Éric et Ruth rentraient de l’école du dimanche. Tous deux portaient des habits bien usés, bien minces et leurs souliers auraient eu grand besoin d’être ressemelés. Il faisait froid, aussi les enfants, au lieu de flâner en ville comme ils le faisaient parfois, se dépêchaient-ils de rentrer à la maison. Là, le poêle était chaud, grâce à toutes les pommes de pin et au bois qu’ils avaient ramassés pendant l’été. Qu’il fera bon dans la chambre bien chauffée !
– Dis, quelle belle histoire elle nous a racontée ! s’écria Ruth, rompant tout à coup le silence. C’était beau, ces oiseaux noirs qui apportaient à manger au prophète !
– Les oiseaux noirs sont des corbeaux, répliqua son frère, et c’est le prophète Élie. Pourquoi n’appelles-tu pas les choses par leur nom ? Et notre monitrice nous a dit : de la viande et du pain !
– Oh ! c’est la même chose, répliqua Ruth en riant. L’histoire est quand même très belle, même si je ne sais pas les mots justes. Dis, Éric, comme ce serait beau si les corbeaux nous apportaient une fois de la viande ! Il y a terriblement longtemps que nous n’en avons point eu ! Te rappelles-tu, une fois, nous avons eu chacun une petite saucisse entière ! C’est ça qui était bon !
– Oui, c’était avant, quand papa pouvait encore travailler, répliqua le frère, et son visage s’assombrit tout à coup. Oui, dans ce temps-là, tout allait bien pour nous. Mais maintenant les corbeaux ne nous apporteront rien, tu peux en être sûre, Ruth, ils dévorent eux-mêmes tout ce qu’ils trouvent !
Une expression, presque amère, trop sérieuse pour ses dix ans, passa sur le visage du petit garçon. Ruth remarqua que son frère était triste, et elle chercha quelque chose qui put le consoler. Son petit cœur aimait à être joyeux et à rendre les autres heureux.
– Tu sais, ça ne va quand même pas mal chez nous, répliqua-t-elle gaiement. Maman a dit hier : Aussi longtemps que nous avons de bonnes pommes de terre dans la cave, nous pouvons être reconnaissants.

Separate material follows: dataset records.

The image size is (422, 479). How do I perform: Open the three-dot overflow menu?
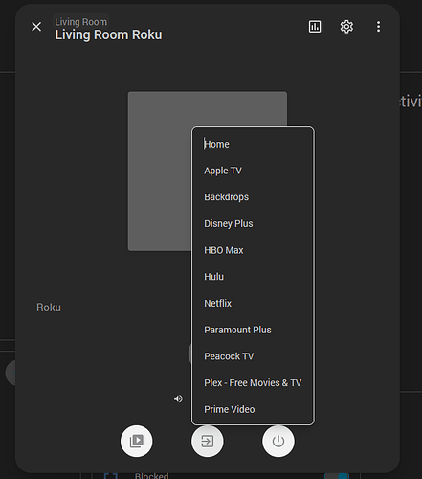(378, 27)
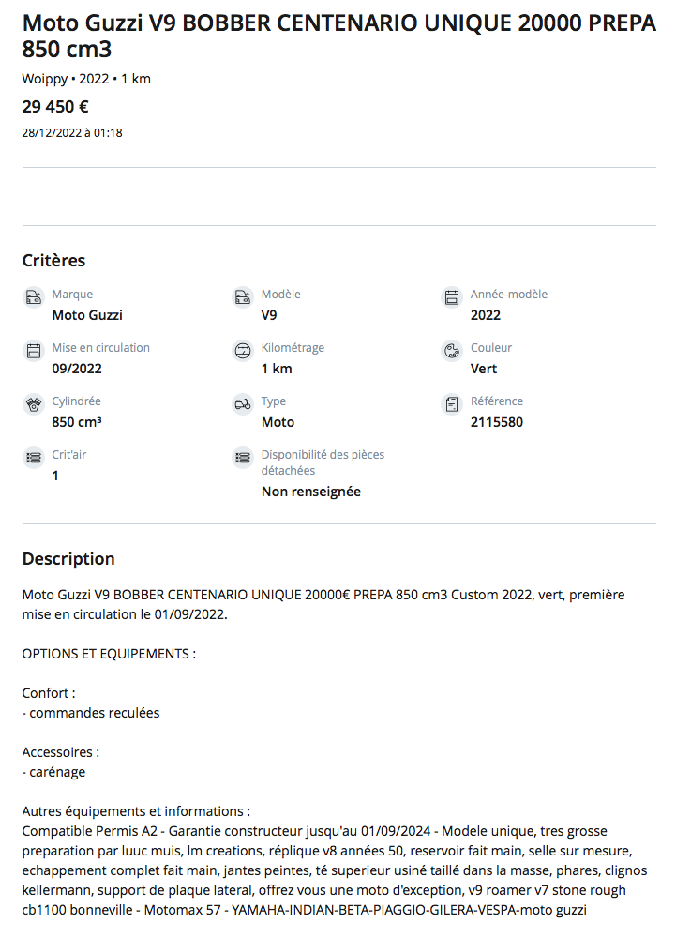
Task: Click the Type motorcycle icon
Action: click(243, 404)
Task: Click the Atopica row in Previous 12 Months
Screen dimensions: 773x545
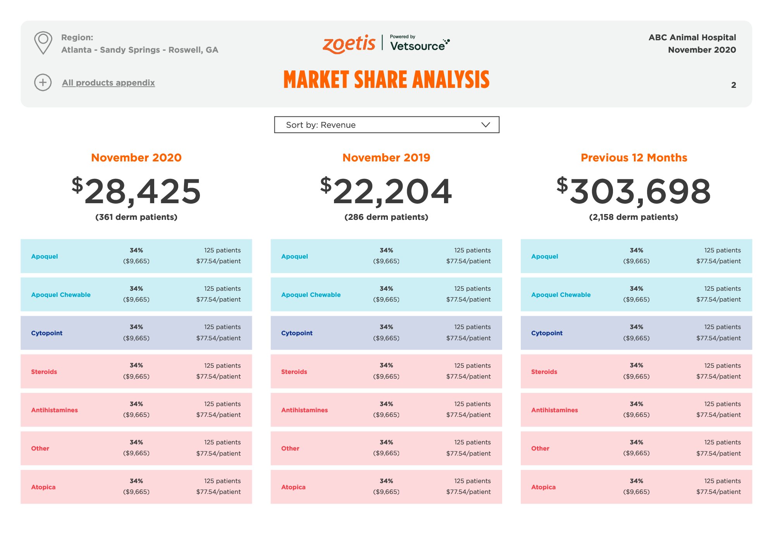Action: point(636,487)
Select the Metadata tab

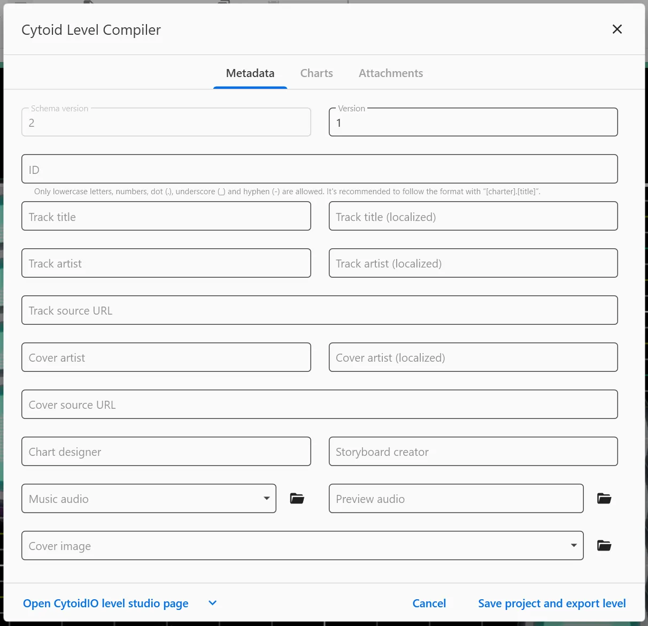pos(250,73)
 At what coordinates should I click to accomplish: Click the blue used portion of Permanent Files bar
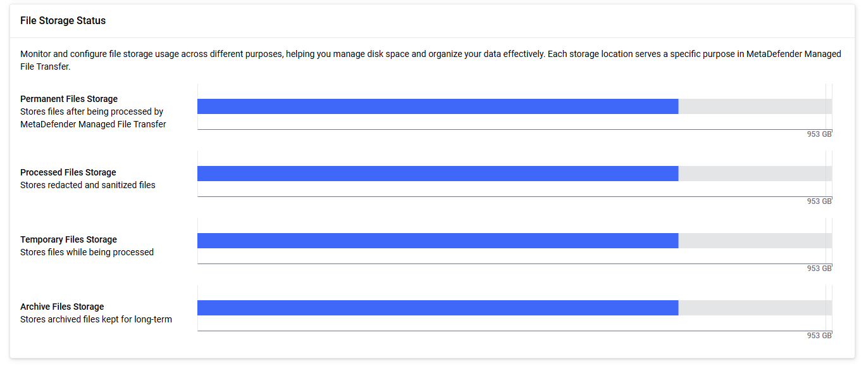[x=438, y=106]
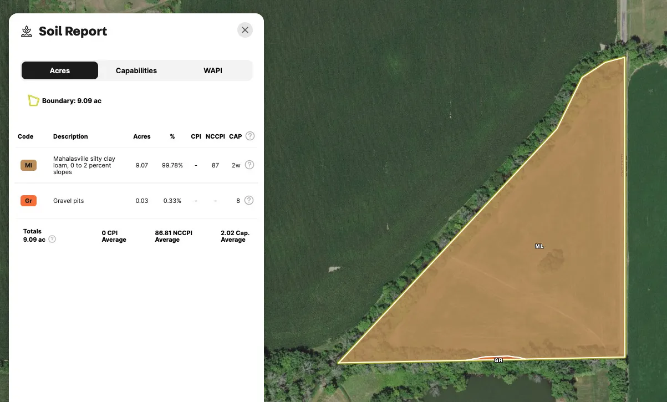Select Mahalasville silty clay loam description

tap(84, 165)
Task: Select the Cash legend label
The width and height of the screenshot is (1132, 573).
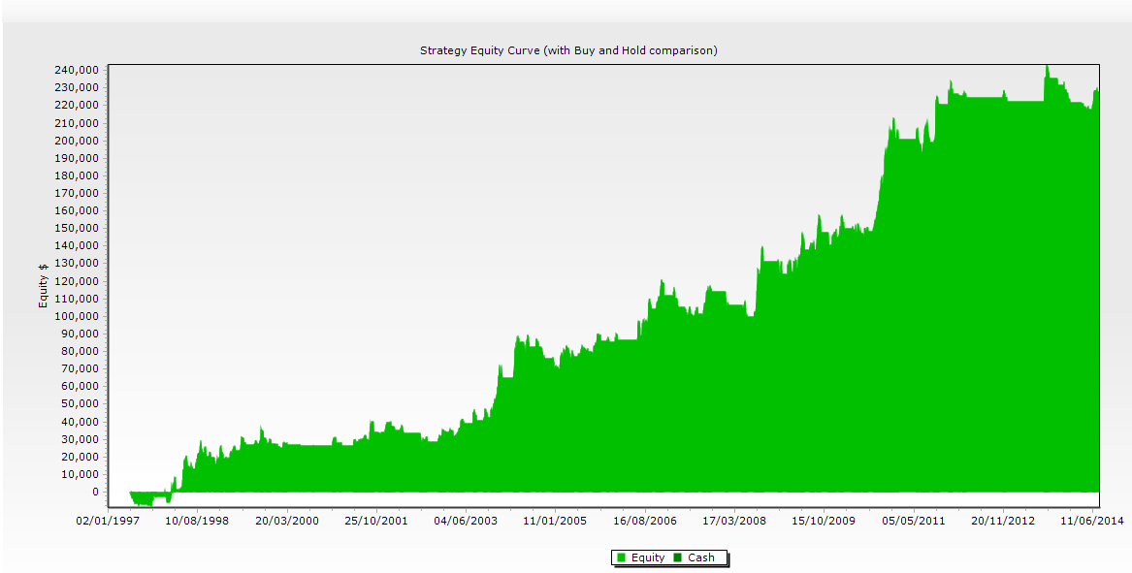Action: click(x=701, y=557)
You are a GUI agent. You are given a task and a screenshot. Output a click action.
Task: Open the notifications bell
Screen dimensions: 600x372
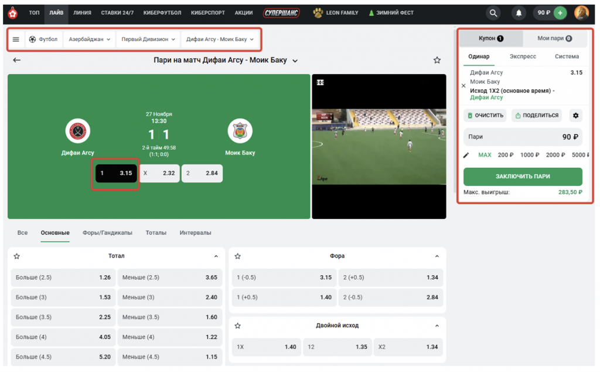click(519, 13)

– Oui, mais tu ne sais pas…
Éric n’acheva pas sa phrase en regardant les yeux brillants de sa petite sœur. Il allait dire : tu ne sais qu’il ne reste que bien peu de pommes de terre, et que ferons-nous ensuite ? Il ne voulait pas attrister la petite Ruth, qui n’avait que six ans ! Il l’aimait tendrement, et son caractère si gai lui faisait du bien, à lui que la vie rendait déjà soucieux.
– Viens, nous allons descendre la pente en courant, et nous verrons qui arrivera le premier à la maison, s’écria-t-il. Ça nous réchauffera ! Un, deux, trois, partons !
Et les deux enfants s’élancèrent en riant.
En courant, Ruth oubliera l’histoire des corbeaux et de la viande, pensa Éric. Si elle la raconte, papa sera tout triste et dira encore : ça, ce n’est pas pour nous !
Mais quand Ruth, riant et criant, s’arrêta en disant : Première, parce qu’Éric l’avait laissée le devancer, elle ajouta rapidement :
Dis, Éric, ne crois-tu pas que nous pourrions prier pour que les corbeaux nous apportent quelque chose ? Peut-être pour la fête de papa !
– Je t’ai déjà dit que les corbeaux n’apportent plus rien maintenant, mais maman sera contente si nous lui chantons le nouveau cantique que nous avons appris.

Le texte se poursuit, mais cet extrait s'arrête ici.